The Lexington (Ky.) Herald-Leader reported authorities confirmed Monday four storm-related deaths in Kentucky, where a state of emergency was declared for 40 counties.
The deaths of four people in Mississippi were attributed to tornadoes and other storms.
Tennessee Gov. Phil Bredesen requested federal recovery assistance and Kentucky Gov. Steve Beshear said initial damage estimates were at least $6 million.
"We're going to need a lot of help over these weeks ahead to get out of this," The (Nashville) Tennessean quoted Bredesen as saying after a helicopter ride to survey the damage.
In a bit of good news, the National Weather Service said the Cumberland River would peak at 52.5 feet in Nashville and was to begin falling Monday night instead of Tuesday night.
The storms moved into Georgia Monday and heavy rains delayed flights at Atlanta's airport and made for a tough morning commute in the city, CNN reported.
Meanwhile Arkansas farmers and extension agents were assessing the damage left by the weekend's storms. University of Arkansas agriculture officials said some newly planted fields were under water.
"We have thousands of acres flooded," said Rick Thompson, Poinsett County extension staff chairman for the University of Arkansas Division of Agriculture.
Two days of rains turned roads into rivers, swamped thousands of cars and submerged entire neighborhoods throughout the Nashville region, The Tennessean said.
Dozens of truckers and motorists were stranded on Interstate 40 in Tennessee because of flooding, CNN said.

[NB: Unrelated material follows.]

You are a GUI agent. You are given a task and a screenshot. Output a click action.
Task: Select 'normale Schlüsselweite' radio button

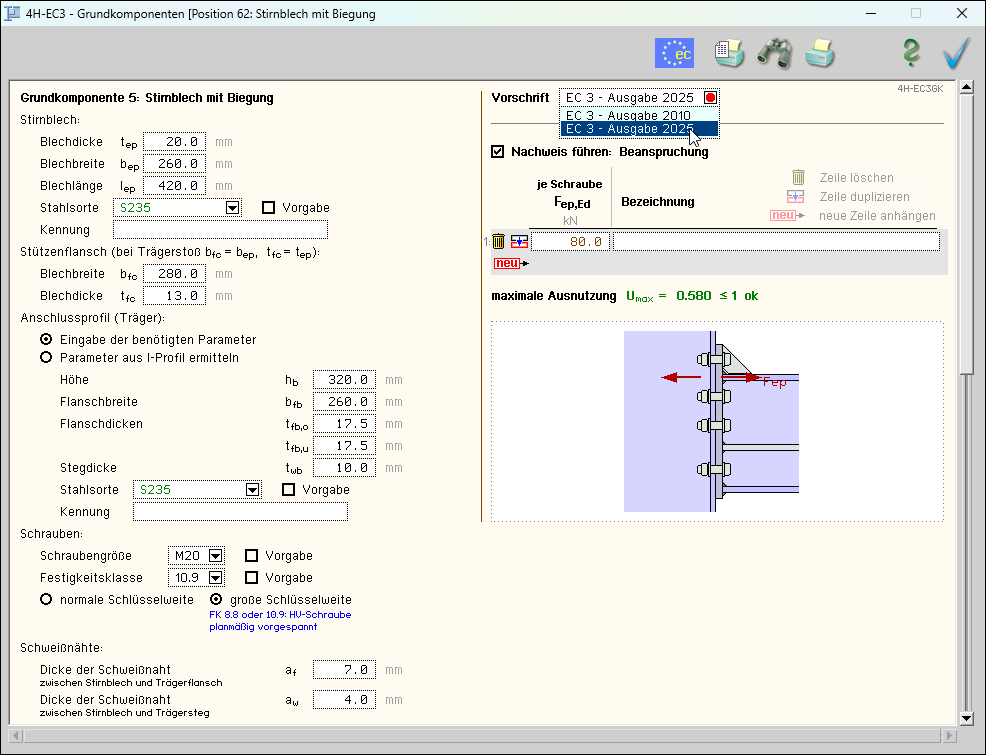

City officials said a water treatment plant was being closed and a levee along the Cumberland had sprung a leak. Sandbagging efforts were under way in Nashville and Jackson.
Nashville Mayor Karl Dean said an aerial survey indicated damage was worse than he had previously thought.
"This situation is going to require a very large recovery process," Dean said. "The magnitude of the damage to our community was much more than what I expected. ... The safety of some of our infrastructure is questionable."
More than 13 inches of rain fell in a two-day period, triggering floods across middle Tennessee officials called the worst in several decades.
Even the Tennessee Emergency Management Agency's new command center in Nashville had some flooding.
About 22,000 people remain without electric power statewide -- more than half of them in Nashville.